Business sues man on life support to recover loan
A Bronx landlord clinging on to life thanks to COVID-19 has been slapped by two lawsuits over a high-interest $23,000 loan he was forced to take out during the tied rent moratorium to the pandemic, according to a new lawsuit.
Loan company Premier Capital Funding LLC is tracking Jeffrey Schneider – who is on life support – to repay $58,000 for the loan he took out in May through his company Remie Realty Corp., according to court documents filed by Schneider’s wife.
Schneider, the owner of a rent-controlled building in the Bronx, demanded the $23,000 lifeline when his struggling tenants stopped paying their rent, according to the court filing.
He managed to repay $25,000 of the total roughly $35,000 he owed on the high-interest loan before the coronavirus killed him.
“This debt which began with the merchant [Remie] receiving $23,000 has now exploded into an $85,000 debt,” Schneider family attorney Ashlee Colonna Cohen told the Post. “He’s already paid $25,000 for it and they keep asking for more.”
Schneider’s wife, Cindy Schneider, said the virus left him “on a ventilator and extracorporeal support (ECMO machine),” according to an affidavit filed last month.
Jeffrey – who is fully vaccinated – is “fighting to [his] life,” his family said through Colonna Cohen.
The New Jersey resident has fallen several times during the pandemic as the state’s eviction moratorium has allowed many of his tenants to stop paying rent, leaving him without any recourse and “severely hampering [his company’s] ability to generate income,” the wife’s affidavit explains.
Cindy said she was unaware that her beleaguered husband was ‘looking for extremely high-interest, short-term loans called ‘merchant cash advances’ to deal with the shortage of funds’ – including one from Premier Qu he would have to repay $35,750 under the settlement, according to the court document.
Jeffrey contracted COVID-19 in early November and landed in the hospital on November 7, where he has remained since, the affidavit states. He was placed on life support on November 29 – and Premier filed a lawsuit in Brooklyn Supreme Court two days later when his payments stopped.

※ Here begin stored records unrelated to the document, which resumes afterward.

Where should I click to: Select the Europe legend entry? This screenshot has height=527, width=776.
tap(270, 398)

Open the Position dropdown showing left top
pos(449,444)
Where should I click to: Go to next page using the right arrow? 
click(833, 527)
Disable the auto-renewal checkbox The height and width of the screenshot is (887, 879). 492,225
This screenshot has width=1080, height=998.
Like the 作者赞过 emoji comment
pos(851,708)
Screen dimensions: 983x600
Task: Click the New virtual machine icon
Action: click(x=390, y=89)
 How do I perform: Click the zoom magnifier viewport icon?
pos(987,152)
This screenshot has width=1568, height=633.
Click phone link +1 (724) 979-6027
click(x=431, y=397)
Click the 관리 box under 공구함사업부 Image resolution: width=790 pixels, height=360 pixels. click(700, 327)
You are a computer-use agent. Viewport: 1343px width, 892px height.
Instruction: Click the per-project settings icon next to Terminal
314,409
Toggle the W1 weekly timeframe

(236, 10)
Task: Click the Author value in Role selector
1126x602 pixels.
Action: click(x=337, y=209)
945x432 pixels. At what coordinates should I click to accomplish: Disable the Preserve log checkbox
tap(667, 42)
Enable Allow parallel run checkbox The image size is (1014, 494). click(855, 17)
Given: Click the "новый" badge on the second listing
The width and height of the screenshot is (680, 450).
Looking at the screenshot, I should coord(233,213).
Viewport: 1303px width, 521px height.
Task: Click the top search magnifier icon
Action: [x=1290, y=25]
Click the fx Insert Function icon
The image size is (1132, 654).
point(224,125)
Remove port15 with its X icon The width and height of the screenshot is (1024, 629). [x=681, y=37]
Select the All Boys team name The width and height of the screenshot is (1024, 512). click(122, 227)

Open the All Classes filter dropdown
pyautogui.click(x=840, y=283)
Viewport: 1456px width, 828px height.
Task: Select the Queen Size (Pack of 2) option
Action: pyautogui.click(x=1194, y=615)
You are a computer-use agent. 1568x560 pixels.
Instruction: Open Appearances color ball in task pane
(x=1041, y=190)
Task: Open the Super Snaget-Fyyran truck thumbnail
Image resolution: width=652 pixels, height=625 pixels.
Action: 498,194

The family offered to pay off the remaining $11,000 in debt “in one lump sum and they still rejected it.” They wanted their fees,” Colonna Cohen said.
Cindy is now asking a judge to set aside a Jan. 4 default judgment that Premier obtained for $38,000 against Jeffrey as he is “incapable, disabled and unable to protect his interests or appear in this action” and since he reportedly received only a subpoena. via email that Cindy did not see at the time, the affidavit states.
Cindy says she didn’t find out about the default judgment until Jan. 10, when a check she had written to an employee of Remie Realty bounced because Premier had frozen all of her husband’s personal and business accounts for recover the $38,000. An additional $5,000 is expected to be collected from the city marshal’s office due to the premier’s levy on the accounts, according to court documents.

Premier also filed a second lawsuit against Remie in Manhattan Supreme Court for an additional $20,000 under the same loan. Colonna Cohen says she is considering filing papers seeking to overturn the judgment that was also filed in this case.
Colonna Cohen called the second case, which was filed two days after the Brooklyn one, a “double dipping” and accused the company of filing it in another county “to avoid being detected as a double judgment.” .
Meanwhile, Remie Realty has closed and Cindy is “unable to pay Jeffrey’s medical bills and attorney fees” – in addition to the bills, utilities and payroll he owes as a owner, says the affidavit.
“I implore the court to reverse the levy, rescind the restrictions on the accounts and order the Prime Minister to compensate the defendants for all sums taken under the default judgment,” the affidavit reads.
New York law does not allow default judgments against incapable persons and Premier was supposed to notify the judge when he found out about Jeffrey’s condition, Colonna Cohen wrote in court documents.
“Instead of ceasing collection activity, and notifying the court of [Jeffrey’s] inability[Premier]immediately obtained the default judgment amount of the levy from the New York City Marshal,” Colonna Cohen said in her filing.
“They are fully aware that Jeff is in this condition,” the attorney told the Post.
A lawyer for Premier did not respond to a request for comment.